## Task statement:
In the records below, count the lines that have "will" and answer with the number alone.

## Study material:
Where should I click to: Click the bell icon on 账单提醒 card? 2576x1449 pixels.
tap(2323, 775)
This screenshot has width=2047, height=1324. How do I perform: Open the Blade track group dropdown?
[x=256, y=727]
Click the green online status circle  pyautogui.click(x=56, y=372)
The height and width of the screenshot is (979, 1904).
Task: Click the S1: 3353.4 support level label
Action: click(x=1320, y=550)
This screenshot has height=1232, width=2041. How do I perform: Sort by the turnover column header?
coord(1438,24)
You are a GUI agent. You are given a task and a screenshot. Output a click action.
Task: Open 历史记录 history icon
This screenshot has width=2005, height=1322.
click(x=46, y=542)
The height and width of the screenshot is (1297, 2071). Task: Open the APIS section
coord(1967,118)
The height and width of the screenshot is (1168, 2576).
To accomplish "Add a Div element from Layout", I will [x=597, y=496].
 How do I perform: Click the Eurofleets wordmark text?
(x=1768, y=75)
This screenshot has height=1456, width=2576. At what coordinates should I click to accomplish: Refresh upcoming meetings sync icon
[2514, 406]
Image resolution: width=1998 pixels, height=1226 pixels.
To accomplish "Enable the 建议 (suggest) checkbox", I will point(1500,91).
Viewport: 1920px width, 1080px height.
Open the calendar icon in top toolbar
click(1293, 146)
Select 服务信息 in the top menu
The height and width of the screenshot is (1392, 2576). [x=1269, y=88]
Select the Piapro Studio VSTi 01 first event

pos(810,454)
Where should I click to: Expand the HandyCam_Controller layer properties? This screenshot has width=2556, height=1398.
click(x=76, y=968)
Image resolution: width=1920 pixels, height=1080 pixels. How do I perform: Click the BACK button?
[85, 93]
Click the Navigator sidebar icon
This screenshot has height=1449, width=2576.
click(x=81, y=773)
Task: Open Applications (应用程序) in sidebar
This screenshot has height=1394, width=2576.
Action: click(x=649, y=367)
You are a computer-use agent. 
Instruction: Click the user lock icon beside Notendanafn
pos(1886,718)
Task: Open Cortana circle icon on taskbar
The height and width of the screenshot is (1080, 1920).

## Task response:
2